(Element lookup records)
==============================
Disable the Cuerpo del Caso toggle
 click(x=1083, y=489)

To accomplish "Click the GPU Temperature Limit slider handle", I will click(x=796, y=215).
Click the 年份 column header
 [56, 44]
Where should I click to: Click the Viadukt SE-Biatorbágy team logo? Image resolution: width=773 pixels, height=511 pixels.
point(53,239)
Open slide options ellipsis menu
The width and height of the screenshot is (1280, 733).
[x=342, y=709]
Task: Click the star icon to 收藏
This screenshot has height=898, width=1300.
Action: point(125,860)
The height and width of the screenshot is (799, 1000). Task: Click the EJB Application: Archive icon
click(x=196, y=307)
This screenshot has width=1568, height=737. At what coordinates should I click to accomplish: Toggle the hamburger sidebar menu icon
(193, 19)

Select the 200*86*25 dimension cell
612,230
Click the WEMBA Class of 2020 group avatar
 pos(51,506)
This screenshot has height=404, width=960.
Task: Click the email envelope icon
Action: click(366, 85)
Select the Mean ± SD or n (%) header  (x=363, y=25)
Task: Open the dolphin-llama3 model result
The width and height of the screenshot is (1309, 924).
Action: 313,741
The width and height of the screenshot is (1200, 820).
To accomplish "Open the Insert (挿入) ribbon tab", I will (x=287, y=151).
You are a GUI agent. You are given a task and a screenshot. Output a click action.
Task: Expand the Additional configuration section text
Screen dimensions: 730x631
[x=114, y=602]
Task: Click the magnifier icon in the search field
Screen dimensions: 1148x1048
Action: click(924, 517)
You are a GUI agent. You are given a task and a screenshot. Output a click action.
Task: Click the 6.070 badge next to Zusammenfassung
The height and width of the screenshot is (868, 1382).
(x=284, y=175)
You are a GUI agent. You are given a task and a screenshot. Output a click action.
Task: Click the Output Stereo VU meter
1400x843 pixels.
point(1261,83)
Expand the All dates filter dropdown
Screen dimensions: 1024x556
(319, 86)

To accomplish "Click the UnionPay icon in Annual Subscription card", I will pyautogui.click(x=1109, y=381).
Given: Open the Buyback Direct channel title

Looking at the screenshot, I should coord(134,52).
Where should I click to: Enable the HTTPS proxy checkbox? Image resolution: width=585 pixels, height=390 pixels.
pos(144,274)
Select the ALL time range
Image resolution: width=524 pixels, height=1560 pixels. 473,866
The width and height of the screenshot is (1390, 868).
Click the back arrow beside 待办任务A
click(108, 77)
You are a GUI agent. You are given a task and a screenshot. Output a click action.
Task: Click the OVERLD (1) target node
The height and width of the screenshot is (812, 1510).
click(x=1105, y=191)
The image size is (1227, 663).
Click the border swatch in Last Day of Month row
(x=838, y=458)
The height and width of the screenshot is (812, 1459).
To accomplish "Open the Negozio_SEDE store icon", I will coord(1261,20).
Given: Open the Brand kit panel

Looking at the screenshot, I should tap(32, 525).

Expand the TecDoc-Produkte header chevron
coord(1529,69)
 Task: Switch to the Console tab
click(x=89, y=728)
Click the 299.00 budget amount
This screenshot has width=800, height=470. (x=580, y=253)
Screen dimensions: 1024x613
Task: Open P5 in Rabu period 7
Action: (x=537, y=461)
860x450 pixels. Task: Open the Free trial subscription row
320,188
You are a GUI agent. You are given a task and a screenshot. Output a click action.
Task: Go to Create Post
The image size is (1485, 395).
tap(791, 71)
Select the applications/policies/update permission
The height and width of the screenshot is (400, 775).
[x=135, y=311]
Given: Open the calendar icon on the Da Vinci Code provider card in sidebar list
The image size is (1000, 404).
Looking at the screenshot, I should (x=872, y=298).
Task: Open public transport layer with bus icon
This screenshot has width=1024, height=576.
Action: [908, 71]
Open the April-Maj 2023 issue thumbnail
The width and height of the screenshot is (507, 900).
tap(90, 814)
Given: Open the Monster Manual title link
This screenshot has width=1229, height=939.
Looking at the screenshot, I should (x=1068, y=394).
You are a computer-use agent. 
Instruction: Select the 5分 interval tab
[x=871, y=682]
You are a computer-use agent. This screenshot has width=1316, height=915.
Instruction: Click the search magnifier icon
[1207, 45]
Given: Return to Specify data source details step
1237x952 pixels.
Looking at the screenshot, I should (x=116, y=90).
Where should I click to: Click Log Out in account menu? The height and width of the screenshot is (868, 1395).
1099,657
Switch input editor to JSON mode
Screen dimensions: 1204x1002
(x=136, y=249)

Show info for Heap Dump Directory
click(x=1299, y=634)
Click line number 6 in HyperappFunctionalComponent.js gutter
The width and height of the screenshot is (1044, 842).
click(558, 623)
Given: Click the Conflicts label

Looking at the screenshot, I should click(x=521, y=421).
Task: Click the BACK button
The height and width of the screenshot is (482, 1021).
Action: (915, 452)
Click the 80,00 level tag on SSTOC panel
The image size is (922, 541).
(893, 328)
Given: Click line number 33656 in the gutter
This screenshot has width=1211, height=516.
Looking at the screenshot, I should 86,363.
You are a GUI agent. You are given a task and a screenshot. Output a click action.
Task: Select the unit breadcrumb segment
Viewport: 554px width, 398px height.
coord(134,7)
==============================
*TASK TO COMPLETE:*
Please rewrite the rows above as a numbered list, leaving out the blank lines.

*WRITTEN RESPONSE:*
1. Disable the Cuerpo del Caso toggle
2.  click(x=1083, y=489)
3. To accomplish "Click the GPU Temperature Limit slider handle", I will click(x=796, y=215).
4. Click the 年份 column header
5.  [56, 44]
6. Where should I click to: Click the Viadukt SE-Biatorbágy team logo? Image resolution: width=773 pixels, height=511 pixels.
7. point(53,239)
8. Open slide options ellipsis menu
9. The width and height of the screenshot is (1280, 733).
10. [x=342, y=709]
11. Task: Click the star icon to 收藏
12. This screenshot has height=898, width=1300.
13. Action: point(125,860)
14. The height and width of the screenshot is (799, 1000). Task: Click the EJB Application: Archive icon
15. click(x=196, y=307)
16. This screenshot has width=1568, height=737. At what coordinates should I click to accomplish: Toggle the hamburger sidebar menu icon
17. (193, 19)
18. Select the 200*86*25 dimension cell
19. 612,230
20. Click the WEMBA Class of 2020 group avatar
21.  pos(51,506)
22. This screenshot has height=404, width=960.
23. Task: Click the email envelope icon
24. Action: click(366, 85)
25. Select the Mean ± SD or n (%) header  (x=363, y=25)
26. Task: Open the dolphin-llama3 model result
27. The width and height of the screenshot is (1309, 924).
28. Action: 313,741
29. The width and height of the screenshot is (1200, 820).
30. To accomplish "Open the Insert (挿入) ribbon tab", I will (x=287, y=151).
31. You are a GUI agent. You are given a task and a screenshot. Output a click action.
32. Task: Expand the Additional configuration section text
33. Screen dimensions: 730x631
34. [x=114, y=602]
35. Task: Click the magnifier icon in the search field
36. Screen dimensions: 1148x1048
37. Action: click(924, 517)
38. You are a GUI agent. You are given a task and a screenshot. Output a click action.
39. Task: Click the 6.070 badge next to Zusammenfassung
40. The height and width of the screenshot is (868, 1382).
41. (x=284, y=175)
42. You are a GUI agent. You are given a task and a screenshot. Output a click action.
43. Task: Click the Output Stereo VU meter
44. 1400x843 pixels.
45. point(1261,83)
46. Expand the All dates filter dropdown
47. Screen dimensions: 1024x556
48. (319, 86)
49. To accomplish "Click the UnionPay icon in Annual Subscription card", I will pyautogui.click(x=1109, y=381).
50. Given: Open the Buyback Direct channel title
51. Looking at the screenshot, I should coord(134,52).
52. Where should I click to: Enable the HTTPS proxy checkbox? Image resolution: width=585 pixels, height=390 pixels.
53. pos(144,274)
54. Select the ALL time range
55. Image resolution: width=524 pixels, height=1560 pixels. 473,866
56. The width and height of the screenshot is (1390, 868).
57. Click the back arrow beside 待办任务A
58. click(108, 77)
59. You are a GUI agent. You are given a task and a screenshot. Output a click action.
60. Task: Click the OVERLD (1) target node
61. The height and width of the screenshot is (812, 1510).
62. click(x=1105, y=191)
63. The image size is (1227, 663).
64. Click the border swatch in Last Day of Month row
65. (x=838, y=458)
66. The height and width of the screenshot is (812, 1459).
67. To accomplish "Open the Negozio_SEDE store icon", I will coord(1261,20).
68. Given: Open the Brand kit panel
69. Looking at the screenshot, I should tap(32, 525).
70. Expand the TecDoc-Produkte header chevron
71. coord(1529,69)
72.  Task: Switch to the Console tab
73. click(x=89, y=728)
74. Click the 299.00 budget amount
75. This screenshot has width=800, height=470. (x=580, y=253)
76. Screen dimensions: 1024x613
77. Task: Open P5 in Rabu period 7
78. Action: (x=537, y=461)
79. 860x450 pixels. Task: Open the Free trial subscription row
80. 320,188
81. You are a GUI agent. You are given a task and a screenshot. Output a click action.
82. Task: Go to Create Post
83. The image size is (1485, 395).
84. tap(791, 71)
85. Select the applications/policies/update permission
86. The height and width of the screenshot is (400, 775).
87. [x=135, y=311]
88. Given: Open the calendar icon on the Da Vinci Code provider card in sidebar list
89. The image size is (1000, 404).
90. Looking at the screenshot, I should (x=872, y=298).
91. Task: Open public transport layer with bus icon
92. This screenshot has width=1024, height=576.
93. Action: [908, 71]
94. Open the April-Maj 2023 issue thumbnail
95. The width and height of the screenshot is (507, 900).
96. tap(90, 814)
97. Given: Open the Monster Manual title link
98. This screenshot has width=1229, height=939.
99. Looking at the screenshot, I should (x=1068, y=394).
100. You are a computer-use agent. 
101. Instruction: Select the 5分 interval tab
102. [x=871, y=682]
103. You are a computer-use agent. This screenshot has width=1316, height=915.
104. Instruction: Click the search magnifier icon
105. [1207, 45]
106. Given: Return to Specify data source details step
107. 1237x952 pixels.
108. Looking at the screenshot, I should (x=116, y=90).
109. Where should I click to: Click Log Out in account menu? The height and width of the screenshot is (868, 1395).
110. 1099,657
111. Switch input editor to JSON mode
112. Screen dimensions: 1204x1002
113. (x=136, y=249)
114. Show info for Heap Dump Directory
115. click(x=1299, y=634)
116. Click line number 6 in HyperappFunctionalComponent.js gutter
117. The width and height of the screenshot is (1044, 842).
118. click(558, 623)
119. Given: Click the Conflicts label
120. Looking at the screenshot, I should click(x=521, y=421).
121. Task: Click the BACK button
122. The height and width of the screenshot is (482, 1021).
123. Action: (915, 452)
124. Click the 80,00 level tag on SSTOC panel
125. The image size is (922, 541).
126. (893, 328)
127. Given: Click line number 33656 in the gutter
128. This screenshot has width=1211, height=516.
129. Looking at the screenshot, I should 86,363.
130. You are a GUI agent. You are given a task and a screenshot. Output a click action.
131. Task: Select the unit breadcrumb segment
132. Viewport: 554px width, 398px height.
133. coord(134,7)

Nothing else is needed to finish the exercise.